COMPLEX VISUAL AND AUDITORY HALLUCINATIONS IN A CHILD WITH FRONTAL LOBE EPILEPSY
Abstract number :
2.239
Submission category :
Year :
2004
Submission ID :
2351
Source :
www.aesnet.org
Presentation date :
12/2/2004 12:00:00 AM
Published date :
Dec 1, 2004, 06:00 AM
Authors :
Michael S. Duchowny, Maite C. La Vega-Talbott, Catalina Dunoyer, and Prasanna Jayakar
Hallucinations are commonly believed to reflect temporal lobe dysfunction. In contrast, disturbances of the frontal lobe are associated with altered motor activity, behavior, planning and organization. We report a boy who presented in an acute psychotic state characterized by formed vivid visual and auditory hallucinations due to frontal lobe partial status epilepticus. Case report. An 8 year old right handed boy presented with new onset hallucinations. He reported being scared by visions of people and animated characters. He initially saw familiar faces talking to him which later commanded him to kill his mother and himself. His sleeping was disturbed and he became impulsive and hyperactive. There was no history of prior psychiatric illness and he was on no medications. He had one generalized seizure at age nine months. There were no family members with psychiatric illness.

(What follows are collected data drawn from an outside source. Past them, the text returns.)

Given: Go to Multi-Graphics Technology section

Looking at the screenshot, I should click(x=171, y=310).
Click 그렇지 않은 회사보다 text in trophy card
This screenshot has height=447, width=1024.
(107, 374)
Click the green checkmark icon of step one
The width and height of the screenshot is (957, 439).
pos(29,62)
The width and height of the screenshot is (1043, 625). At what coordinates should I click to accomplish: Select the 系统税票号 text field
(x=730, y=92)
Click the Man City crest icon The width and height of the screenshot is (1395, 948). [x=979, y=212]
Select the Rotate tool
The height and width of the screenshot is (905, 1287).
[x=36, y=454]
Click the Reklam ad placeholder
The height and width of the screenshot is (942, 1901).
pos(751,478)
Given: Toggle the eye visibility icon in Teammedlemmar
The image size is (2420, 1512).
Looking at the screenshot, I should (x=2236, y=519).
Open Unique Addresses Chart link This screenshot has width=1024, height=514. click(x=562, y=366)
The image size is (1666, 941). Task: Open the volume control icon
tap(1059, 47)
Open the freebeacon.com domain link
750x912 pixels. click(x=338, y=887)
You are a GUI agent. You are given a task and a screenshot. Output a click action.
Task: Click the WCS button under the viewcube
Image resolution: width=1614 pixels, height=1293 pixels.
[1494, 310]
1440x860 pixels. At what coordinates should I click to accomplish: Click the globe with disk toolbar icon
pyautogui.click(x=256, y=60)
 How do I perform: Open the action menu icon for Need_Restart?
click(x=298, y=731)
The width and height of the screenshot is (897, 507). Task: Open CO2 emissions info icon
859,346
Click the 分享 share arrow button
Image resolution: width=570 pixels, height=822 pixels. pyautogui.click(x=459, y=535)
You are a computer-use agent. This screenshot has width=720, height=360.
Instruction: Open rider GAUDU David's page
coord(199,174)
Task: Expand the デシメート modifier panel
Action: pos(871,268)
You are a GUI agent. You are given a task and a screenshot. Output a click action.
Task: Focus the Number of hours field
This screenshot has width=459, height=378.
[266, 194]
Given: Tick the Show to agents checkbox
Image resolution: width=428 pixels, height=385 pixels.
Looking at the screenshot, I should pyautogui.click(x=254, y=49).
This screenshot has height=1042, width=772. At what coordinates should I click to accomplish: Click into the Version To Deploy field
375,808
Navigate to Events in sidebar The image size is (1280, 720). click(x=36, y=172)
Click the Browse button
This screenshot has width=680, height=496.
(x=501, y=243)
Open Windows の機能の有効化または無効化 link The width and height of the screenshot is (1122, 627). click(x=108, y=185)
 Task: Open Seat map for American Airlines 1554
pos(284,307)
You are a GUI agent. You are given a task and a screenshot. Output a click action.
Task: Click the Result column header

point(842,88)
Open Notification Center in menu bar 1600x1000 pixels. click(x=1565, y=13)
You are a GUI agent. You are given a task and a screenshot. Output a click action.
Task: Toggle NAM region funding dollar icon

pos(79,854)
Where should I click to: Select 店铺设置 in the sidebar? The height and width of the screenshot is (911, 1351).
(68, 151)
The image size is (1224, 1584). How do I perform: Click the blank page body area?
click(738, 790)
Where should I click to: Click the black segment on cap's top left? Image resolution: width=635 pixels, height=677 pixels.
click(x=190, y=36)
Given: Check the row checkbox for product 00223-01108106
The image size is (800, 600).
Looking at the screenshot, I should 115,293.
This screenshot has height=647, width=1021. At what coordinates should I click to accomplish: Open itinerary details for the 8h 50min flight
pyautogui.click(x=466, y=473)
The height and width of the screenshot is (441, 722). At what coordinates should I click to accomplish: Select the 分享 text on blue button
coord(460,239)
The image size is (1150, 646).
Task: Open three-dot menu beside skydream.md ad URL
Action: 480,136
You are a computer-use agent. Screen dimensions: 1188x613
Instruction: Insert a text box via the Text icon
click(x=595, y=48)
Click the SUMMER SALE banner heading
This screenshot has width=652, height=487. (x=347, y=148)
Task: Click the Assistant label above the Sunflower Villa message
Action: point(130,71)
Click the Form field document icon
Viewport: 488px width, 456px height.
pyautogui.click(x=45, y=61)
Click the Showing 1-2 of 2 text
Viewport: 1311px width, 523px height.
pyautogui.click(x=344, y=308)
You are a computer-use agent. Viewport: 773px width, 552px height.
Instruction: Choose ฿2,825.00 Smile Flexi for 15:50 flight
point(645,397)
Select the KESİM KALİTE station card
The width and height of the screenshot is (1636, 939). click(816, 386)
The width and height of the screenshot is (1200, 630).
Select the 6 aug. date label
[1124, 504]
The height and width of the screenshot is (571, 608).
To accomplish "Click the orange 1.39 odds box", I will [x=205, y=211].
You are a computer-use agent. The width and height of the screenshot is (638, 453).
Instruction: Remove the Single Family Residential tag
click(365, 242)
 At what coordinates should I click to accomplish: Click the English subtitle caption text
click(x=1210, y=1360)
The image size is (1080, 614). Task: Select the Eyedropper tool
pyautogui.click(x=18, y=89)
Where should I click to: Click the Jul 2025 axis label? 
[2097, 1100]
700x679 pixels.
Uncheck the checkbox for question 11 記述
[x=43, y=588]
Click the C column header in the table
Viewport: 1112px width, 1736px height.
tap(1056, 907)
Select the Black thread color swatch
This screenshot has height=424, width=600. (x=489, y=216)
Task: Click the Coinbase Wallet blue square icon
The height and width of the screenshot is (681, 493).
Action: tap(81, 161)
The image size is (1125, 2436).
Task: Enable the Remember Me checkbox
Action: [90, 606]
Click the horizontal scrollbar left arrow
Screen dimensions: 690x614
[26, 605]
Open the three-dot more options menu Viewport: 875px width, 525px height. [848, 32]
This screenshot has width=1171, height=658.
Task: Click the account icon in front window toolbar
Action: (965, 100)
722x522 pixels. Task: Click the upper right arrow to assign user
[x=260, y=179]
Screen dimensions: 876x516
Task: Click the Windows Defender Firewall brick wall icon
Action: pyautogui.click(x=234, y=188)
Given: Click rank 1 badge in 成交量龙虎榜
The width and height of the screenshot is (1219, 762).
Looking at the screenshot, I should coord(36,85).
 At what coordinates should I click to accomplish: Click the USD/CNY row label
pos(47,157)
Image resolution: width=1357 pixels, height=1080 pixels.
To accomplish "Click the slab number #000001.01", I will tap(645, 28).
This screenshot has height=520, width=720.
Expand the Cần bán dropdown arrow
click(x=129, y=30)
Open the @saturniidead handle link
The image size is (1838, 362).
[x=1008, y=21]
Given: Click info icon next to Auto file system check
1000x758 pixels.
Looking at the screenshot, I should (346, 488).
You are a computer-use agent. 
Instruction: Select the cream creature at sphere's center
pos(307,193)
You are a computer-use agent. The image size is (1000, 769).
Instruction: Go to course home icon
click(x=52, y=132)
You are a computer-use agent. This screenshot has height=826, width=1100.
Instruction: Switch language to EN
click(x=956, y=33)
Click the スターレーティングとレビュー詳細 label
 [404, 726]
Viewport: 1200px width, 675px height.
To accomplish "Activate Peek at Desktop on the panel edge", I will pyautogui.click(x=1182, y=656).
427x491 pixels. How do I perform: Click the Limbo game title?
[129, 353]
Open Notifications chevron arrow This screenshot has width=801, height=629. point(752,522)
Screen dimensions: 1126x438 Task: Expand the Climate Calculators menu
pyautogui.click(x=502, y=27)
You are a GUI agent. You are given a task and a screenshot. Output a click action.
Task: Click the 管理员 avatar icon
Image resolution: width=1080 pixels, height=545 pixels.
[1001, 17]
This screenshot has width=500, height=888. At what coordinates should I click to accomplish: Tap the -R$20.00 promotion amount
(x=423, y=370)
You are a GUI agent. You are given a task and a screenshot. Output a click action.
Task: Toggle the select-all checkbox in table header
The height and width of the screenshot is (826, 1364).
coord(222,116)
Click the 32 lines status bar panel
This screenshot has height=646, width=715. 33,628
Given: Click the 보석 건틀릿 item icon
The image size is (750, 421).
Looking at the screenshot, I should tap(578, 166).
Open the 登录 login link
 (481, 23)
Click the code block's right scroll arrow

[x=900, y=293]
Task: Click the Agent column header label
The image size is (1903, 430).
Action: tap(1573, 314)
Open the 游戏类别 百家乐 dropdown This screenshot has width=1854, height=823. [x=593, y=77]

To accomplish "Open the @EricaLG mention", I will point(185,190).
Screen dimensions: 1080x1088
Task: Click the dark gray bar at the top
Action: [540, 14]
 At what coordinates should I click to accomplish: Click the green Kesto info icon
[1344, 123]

His physical and elementary neurological examinations were unremarkable. Neurology consultation was requested because of vague complaints of headaches. EEG revealed frequent electrographic discharges from the right frontal lobe. Video-EEG monitoring demonstrated stereotyped seizures characterized by motor restlessness and gestural automatisms. Electrographic seizures were characterized by rhythmical spike-wave activity maximal at the FP2 and F8 electrodes. MR imaging revealed loss of gray-white matter arborization in the right orbital frontal and inferior frontal gyrus consistent with cortical dysplasia. Ictal SPECT revealed hyperperfusion corresponding to the structural lesion. Resection of the lesion and its surround tailored to ECoG data led to secession of seizures; his impulsive behavior normalized and his psychotic state ameliorated. Histologic tissue examination revealed Taylor type cortical dysplasia without balloon cells. This case demonstrates conclusively that seizures consisting exclusively of formed visual and auditory hallucinations can begin in the frontal lobes. We hypothesize that electrographic discharges originating from epileptogenic orbitofrontal regions propagated to temporo-limbic structures via the uncinate fasiculus to trigger complex hallucinations. Alternatively, propagation pathways may have involved aberrant neural networks known to be associated with cortical malformation.